#### INFORMATION PROVIDED ####

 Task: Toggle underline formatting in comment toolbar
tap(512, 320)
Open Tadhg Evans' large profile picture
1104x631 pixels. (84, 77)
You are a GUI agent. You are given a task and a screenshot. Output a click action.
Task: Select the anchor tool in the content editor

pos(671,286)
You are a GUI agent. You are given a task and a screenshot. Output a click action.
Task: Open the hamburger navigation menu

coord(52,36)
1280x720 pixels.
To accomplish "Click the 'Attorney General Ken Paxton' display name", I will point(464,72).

####
#### INFORMATION PROVIDED ####

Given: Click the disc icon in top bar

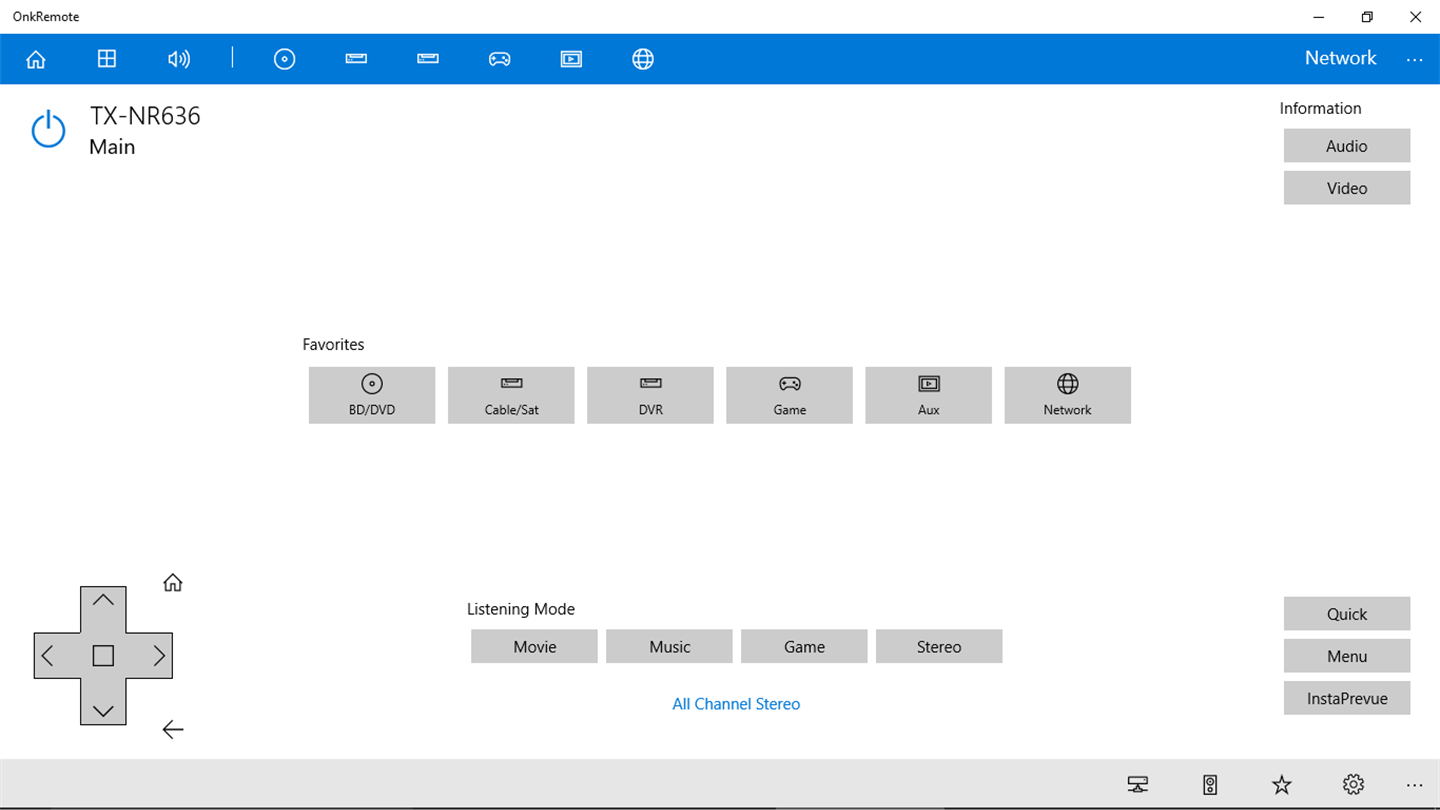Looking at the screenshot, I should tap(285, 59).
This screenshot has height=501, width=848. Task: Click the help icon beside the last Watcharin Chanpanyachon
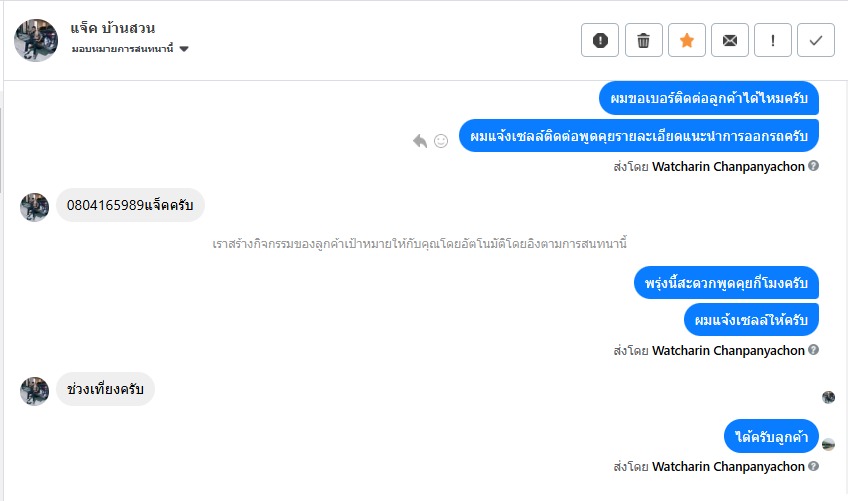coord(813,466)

####
#### INFORMATION PROVIDED ####

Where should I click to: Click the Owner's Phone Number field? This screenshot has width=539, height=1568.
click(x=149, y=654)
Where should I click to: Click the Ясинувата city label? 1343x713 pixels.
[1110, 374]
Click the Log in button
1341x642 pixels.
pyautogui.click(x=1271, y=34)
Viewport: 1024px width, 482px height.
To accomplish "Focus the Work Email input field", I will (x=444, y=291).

####

- TO DO:
The word is "will". Copy every line above where it appears.

- TASK SOLUTION:
To accomplish "Click the 'Attorney General Ken Paxton' display name", I will point(464,72).
To accomplish "Focus the Work Email input field", I will (x=444, y=291).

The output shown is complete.